Published Web Locationhttps://doi.org/10.1039/c8fo01397g
Numerous studies propose that epigallocatechin-3-gallate (EGCG), an abundant polyphenol in green tea, has anti-cancer properties. However, its mechanism of action in breast cancer remains unclear. This study investigated the capacity of EGCG to suppress breast cancer cell growth in vitro and in vivo, characterizing the underlying mechanisms, focusing on the effect of EGCG on glucose metabolism. EGCG reduced breast cancer 4T1 cell growth in a concentration- (10-320 μM) and time- (12-48 h) dependent manner. EGCG induced breast cancer apoptotic cell death at 24 h, as evidenced by annexin V/PI, caspase 3, caspase 8 and caspase 9 activation. Furthermore, EGCG affected the expression of 16 apoptosis-related genes, and promoted mitochondrial depolarization. EGCG induced autophagy concentration-dependently in 4T1 cells by modulating the levels of the autophagy-related proteins Beclin1, ATG5 and LC3B. Moreover, EGCG affected glucose, lactate and ATP levels. Mechanistically, EGCG significantly inhibited the activities and mRNA levels of the glycolytic enzymes hexokinase (HK), phosphofructokinase (PFK), and lactic dehydrogenase (LDH), and to a lesser extent the activity of pyruvate kinase (PK). In addition, EGCG decreased the expression of hypoxia-inducible factor 1α (HIF1α) and glucose transporter 1 (GLUT1), critical players in regulating glycolysis.
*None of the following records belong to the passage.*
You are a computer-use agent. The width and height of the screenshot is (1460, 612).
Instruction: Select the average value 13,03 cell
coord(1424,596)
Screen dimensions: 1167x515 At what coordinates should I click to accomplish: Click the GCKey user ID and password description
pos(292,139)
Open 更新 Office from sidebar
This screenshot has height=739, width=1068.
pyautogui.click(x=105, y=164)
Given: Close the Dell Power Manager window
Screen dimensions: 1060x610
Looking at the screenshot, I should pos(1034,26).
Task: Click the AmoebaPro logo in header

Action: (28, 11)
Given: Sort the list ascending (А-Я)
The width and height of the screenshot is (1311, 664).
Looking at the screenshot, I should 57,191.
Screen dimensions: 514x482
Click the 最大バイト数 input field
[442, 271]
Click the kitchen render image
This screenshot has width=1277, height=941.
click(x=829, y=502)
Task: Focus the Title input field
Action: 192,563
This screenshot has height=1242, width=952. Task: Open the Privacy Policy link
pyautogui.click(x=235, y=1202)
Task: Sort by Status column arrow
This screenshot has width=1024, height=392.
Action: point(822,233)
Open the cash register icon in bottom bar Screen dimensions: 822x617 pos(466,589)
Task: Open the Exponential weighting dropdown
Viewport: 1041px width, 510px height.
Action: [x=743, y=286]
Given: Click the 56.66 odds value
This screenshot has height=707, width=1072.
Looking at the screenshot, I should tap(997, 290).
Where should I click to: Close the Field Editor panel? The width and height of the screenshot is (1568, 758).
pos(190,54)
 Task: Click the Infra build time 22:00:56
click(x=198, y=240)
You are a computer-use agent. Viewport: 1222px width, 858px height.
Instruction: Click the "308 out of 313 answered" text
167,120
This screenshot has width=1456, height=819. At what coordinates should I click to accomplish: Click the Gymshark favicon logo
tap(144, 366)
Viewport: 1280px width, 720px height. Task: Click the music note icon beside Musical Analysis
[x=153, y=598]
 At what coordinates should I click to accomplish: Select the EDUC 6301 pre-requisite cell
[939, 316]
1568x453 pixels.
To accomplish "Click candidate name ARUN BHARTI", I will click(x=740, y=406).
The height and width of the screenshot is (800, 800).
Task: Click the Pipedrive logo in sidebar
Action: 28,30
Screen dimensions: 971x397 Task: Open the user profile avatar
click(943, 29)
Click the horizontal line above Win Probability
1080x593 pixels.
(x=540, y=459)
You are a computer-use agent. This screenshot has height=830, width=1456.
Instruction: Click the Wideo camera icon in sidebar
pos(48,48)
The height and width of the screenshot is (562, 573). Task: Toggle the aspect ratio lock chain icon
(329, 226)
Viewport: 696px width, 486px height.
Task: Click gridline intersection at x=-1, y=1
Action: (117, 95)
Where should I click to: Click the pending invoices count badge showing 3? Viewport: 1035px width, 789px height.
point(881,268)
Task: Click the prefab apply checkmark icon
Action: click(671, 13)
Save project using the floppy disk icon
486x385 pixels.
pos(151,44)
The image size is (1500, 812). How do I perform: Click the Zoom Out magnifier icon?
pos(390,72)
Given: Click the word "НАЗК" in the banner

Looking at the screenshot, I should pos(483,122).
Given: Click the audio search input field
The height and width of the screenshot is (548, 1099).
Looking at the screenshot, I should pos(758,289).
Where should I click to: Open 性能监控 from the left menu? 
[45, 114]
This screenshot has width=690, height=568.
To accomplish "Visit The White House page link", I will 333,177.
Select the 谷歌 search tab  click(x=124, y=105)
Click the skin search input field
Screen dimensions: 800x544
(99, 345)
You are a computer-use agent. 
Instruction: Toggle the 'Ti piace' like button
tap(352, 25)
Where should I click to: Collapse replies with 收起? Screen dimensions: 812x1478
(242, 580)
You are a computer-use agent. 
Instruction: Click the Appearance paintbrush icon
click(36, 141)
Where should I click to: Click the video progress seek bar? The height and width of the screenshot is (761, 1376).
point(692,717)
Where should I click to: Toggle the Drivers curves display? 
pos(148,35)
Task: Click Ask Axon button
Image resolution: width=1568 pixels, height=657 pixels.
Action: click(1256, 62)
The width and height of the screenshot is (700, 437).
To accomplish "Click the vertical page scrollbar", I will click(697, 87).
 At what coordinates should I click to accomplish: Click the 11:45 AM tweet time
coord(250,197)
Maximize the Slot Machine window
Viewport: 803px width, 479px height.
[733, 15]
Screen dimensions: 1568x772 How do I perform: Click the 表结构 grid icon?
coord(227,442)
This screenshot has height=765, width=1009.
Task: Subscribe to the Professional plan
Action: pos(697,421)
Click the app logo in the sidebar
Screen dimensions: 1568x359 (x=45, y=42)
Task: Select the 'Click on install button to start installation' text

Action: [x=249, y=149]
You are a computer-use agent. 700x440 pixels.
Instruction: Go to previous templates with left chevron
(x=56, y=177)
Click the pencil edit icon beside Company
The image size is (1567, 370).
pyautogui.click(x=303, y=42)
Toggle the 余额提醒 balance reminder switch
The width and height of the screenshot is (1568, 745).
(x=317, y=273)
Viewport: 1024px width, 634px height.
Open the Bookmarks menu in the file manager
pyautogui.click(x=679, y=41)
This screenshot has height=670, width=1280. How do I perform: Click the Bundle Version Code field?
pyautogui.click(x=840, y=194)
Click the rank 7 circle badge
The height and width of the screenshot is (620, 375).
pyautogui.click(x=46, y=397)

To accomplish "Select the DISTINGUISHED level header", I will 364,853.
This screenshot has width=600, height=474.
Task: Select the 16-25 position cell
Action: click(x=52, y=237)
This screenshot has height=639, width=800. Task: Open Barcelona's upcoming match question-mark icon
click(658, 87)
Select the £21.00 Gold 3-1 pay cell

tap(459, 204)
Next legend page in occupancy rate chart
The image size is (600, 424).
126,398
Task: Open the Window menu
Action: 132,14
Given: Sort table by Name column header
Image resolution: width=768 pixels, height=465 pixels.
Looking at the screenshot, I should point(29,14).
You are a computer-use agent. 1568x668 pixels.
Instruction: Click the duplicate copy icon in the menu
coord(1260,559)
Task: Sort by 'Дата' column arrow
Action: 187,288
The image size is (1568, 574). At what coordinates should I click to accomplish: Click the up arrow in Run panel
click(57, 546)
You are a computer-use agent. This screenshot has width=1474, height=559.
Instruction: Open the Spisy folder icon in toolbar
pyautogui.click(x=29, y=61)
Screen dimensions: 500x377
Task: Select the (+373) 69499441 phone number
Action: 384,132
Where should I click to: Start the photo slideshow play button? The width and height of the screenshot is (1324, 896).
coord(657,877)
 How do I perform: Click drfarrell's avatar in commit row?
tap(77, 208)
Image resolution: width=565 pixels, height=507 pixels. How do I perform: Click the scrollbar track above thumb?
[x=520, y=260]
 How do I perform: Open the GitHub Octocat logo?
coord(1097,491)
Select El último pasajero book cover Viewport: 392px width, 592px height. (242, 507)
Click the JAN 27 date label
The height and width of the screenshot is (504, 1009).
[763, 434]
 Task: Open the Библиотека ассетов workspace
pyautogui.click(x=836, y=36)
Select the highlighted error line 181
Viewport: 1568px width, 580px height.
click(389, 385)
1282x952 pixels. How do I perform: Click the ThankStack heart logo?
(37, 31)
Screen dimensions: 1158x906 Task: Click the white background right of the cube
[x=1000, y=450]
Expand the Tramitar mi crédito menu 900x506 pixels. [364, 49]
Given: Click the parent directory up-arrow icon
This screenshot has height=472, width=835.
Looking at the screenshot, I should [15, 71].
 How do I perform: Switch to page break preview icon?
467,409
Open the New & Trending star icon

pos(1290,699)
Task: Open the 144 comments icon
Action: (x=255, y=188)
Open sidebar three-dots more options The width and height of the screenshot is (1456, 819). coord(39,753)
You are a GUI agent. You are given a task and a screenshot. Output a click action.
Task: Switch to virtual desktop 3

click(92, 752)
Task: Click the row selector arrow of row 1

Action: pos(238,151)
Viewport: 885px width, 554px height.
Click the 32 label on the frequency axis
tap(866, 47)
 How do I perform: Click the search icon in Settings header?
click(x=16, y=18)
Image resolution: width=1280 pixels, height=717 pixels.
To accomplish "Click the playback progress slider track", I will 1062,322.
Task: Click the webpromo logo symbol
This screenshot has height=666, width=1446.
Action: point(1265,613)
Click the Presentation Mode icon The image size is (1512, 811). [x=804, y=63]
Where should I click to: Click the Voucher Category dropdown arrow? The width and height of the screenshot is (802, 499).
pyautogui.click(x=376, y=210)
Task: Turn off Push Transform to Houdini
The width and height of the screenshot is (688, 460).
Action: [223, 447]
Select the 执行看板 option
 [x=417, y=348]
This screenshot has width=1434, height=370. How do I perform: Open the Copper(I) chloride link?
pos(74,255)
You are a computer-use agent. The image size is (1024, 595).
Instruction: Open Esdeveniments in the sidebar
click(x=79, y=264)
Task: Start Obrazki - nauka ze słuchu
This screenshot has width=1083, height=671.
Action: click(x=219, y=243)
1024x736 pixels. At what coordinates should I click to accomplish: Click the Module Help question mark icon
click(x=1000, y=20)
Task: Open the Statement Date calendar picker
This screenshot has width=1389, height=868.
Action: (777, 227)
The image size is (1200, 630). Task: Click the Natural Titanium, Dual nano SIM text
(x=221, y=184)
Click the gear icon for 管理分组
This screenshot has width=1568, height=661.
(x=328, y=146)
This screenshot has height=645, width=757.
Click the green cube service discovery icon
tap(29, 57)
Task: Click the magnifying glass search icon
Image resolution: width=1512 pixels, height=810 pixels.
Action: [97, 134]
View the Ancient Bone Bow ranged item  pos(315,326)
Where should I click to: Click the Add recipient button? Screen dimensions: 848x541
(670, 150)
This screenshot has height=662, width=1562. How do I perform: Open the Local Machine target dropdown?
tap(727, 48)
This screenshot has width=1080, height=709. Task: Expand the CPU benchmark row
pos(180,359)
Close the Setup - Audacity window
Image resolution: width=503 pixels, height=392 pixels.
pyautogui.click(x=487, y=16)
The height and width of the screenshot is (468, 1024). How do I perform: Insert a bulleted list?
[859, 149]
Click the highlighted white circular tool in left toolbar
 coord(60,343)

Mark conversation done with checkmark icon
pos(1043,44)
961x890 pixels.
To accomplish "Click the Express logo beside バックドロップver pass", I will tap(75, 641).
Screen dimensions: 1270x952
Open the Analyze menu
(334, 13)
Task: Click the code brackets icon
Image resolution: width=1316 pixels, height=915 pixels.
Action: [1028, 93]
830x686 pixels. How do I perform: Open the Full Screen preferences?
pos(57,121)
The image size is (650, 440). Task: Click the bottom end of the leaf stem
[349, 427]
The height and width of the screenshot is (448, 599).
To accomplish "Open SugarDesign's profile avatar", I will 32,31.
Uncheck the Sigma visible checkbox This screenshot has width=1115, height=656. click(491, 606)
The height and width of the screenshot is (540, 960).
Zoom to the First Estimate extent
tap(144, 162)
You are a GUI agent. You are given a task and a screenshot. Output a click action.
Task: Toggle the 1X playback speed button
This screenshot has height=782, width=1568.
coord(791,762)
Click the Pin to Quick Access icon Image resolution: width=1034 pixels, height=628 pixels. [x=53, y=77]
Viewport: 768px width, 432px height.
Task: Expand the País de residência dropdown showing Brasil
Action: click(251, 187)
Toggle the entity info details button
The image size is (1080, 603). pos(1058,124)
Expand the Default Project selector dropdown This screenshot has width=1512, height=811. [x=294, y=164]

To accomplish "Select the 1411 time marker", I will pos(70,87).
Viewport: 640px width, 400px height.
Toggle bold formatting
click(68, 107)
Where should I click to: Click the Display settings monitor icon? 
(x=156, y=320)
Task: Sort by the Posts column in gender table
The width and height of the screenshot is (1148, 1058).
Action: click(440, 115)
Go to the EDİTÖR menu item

In vivo, EGCG reduced breast tumor weight in a dose-dependent manner, reduced glucose and lactic acid levels and reduced the expression of the vascular endothelial growth factor (VEGF). In conclusion, EGCG exerts an anti-tumor effect through the inhibition of key enzymes that participate in the glycolytic pathway and the suppression of glucose metabolism.